L’ex DS giallorosso, Walter Sabatini, ha rilasciato alcune dichiarazioni sul suo passato nella Capitale, sulla sua carriera e su… Totti:
Ma se pensa a un rientro pensa alla Roma? “No, non credo di meritarla più. Ho tenuto sempre la squadra a livello di grande competitività in un momento storico delicato. Ma oggi la Roma ha bisogno di una macchina perfetta, una Ferrari, lo sono una Due Cavalli tutta bozzata“.

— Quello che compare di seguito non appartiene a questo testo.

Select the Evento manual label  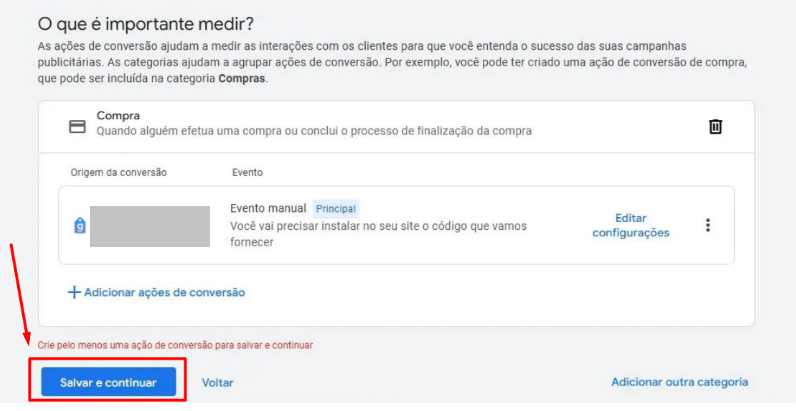[268, 209]
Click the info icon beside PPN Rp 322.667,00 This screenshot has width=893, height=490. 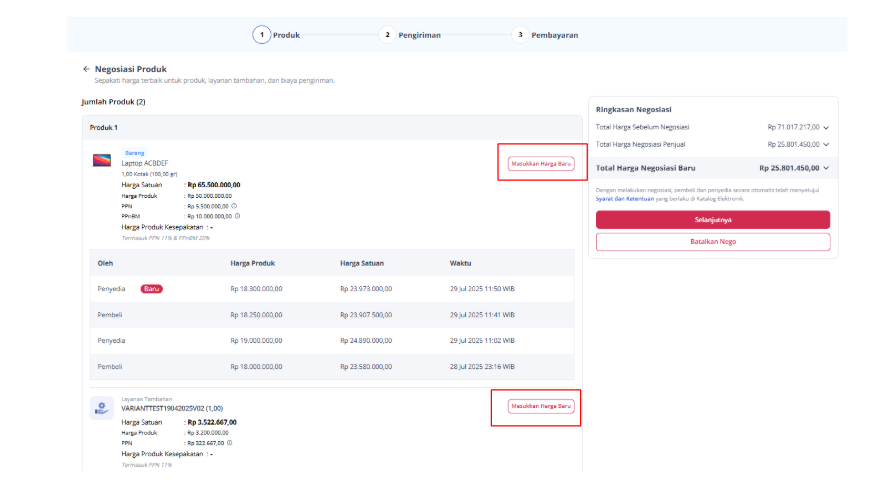tap(230, 443)
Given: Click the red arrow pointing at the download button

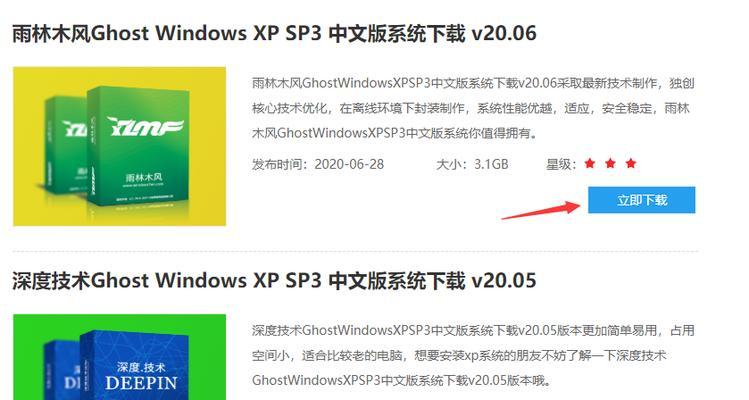Looking at the screenshot, I should point(541,210).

In Totti ha visto più solitudine o egoismo? “In lui non poteva non esserci egoismo perché la vita lo ha condotto su quel sentiero e ce lo ha lasciato. E lui non ha avuto la forza intellettuale di liberarsi da una certa condizione. Non è mai riuscito a ragionare con il “noi”, ma sempre con l’io. La verità è che non gli hanno permesso di vivere: già a 17 anni non poteva uscire di casa. É sempre stato il Capitano l’Intoccabile. L’isteria che ho visto verso di lui è irriferibile e lui l’ha pagata con la solitudine. Ancora oggi è un ragazzo solo, tant’è che le cose che ha cercato di fare non è riuscito a farle”

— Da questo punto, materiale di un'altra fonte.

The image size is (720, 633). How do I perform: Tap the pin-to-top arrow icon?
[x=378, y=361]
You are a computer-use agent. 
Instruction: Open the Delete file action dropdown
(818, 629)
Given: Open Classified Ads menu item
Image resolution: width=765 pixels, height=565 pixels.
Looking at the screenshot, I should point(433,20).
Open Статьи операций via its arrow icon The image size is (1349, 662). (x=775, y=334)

Quando lei dice che Totti deve rientrare nel calcio lo dice con convinzione? “Si, perché sono certo che abbia sensibilità e capacità di giudizio. Non gli posso riconoscere la cultura che serve per vivere nel branco, però penso che meriti di essere un dirigente della Roma, con un taglio tecnico, non amministrativo. E non quello che fa Ibrahimovic al Milan, che è una cosa troppo generica. Gli devono dare un ruolo di responsabile del comparto sportivo: i mestieri si imparano. Però questi americani della Roma sono dei cialtroni, gente che non ha capito la città e il senso del possesso che ha la gente verso la squadra: una tifoseria come quella della Roma la devi conoscere, non puoi fingere che non esista, perché il Romanismo è un sentimento troppo potente, è una malattia“.
Che infanzia ha avuto? “Felice, ma mi porto dietro ancora oggi il senso di colpa per aver rifiutato davanti ai miei amici la merenda che mi offriva mio nonno“.
I sensi di colpa la tormentano? “L’immagine che racchiude tutto è quella di Aureliano Buendia in Cent’anni di solitudine, il mio libro preferito: il condannato e gli uomini del plotone d’esecuzione hanno la mia faccia“.
Mai sentito prigioniero del personaggio? “In qualche misura si. Del resto in un calcio cosi omologato si fa presto a essere personaggi. Penso al mio amico Sinisa Mihajlovic: la morte dei più giovani mi addolora sempre di più e mi fa venire un senso di vergogna“.
Com’è il piacere di scoprire un campione? “È un piacere intellettuale, lo sento come una bottiglia che si rompe dentro. Guardo una partita con la speranza di rimanere abbagliato dalla bellezza di una giocata, il calcio è vera arte“.
Come procede la battaglia con il suo corpo? “Sono un malato cronico ai polmoni e ai bronchi e ho due stent al cuore. Le mie giornate sono pigre, ritmi alti non ne posso tenere. Quando esco lo faccio con la sedia a rotelle perché mi si è spostata una vertebra e dopo la cementificazione mi ero montato la testa e sono scivolato dal letto, fratturandomi il femore. Sono tutto rotto ma il vero problema resta il respiro: per parlare senza affaticarmi devo usare l’ossigeno“.
La morte l’ha vista in faccia… “Si. nel 2018. Ma quello che mi tormenta è il coma farmacologico di circa venti giorni: ho incontrato chiunque sotto gli effetti dei farmaci. Sembrava cosi reale che mi causa ancora dei tormenti. Ho incontrato anche Dio sotto mentite spoglie, ma è stato un po’ deludente perché mi ha trattato con molta sufficienza”
Cosa le manca di più del suo lavoro?
“Il timore della sconfitta. Che è un cattivo compagno di viaggio ma è il senso di chi fa questo mestiere. La gioia di una vittoria non avrà mai lo stesso peso del dolore per una sconfitta“.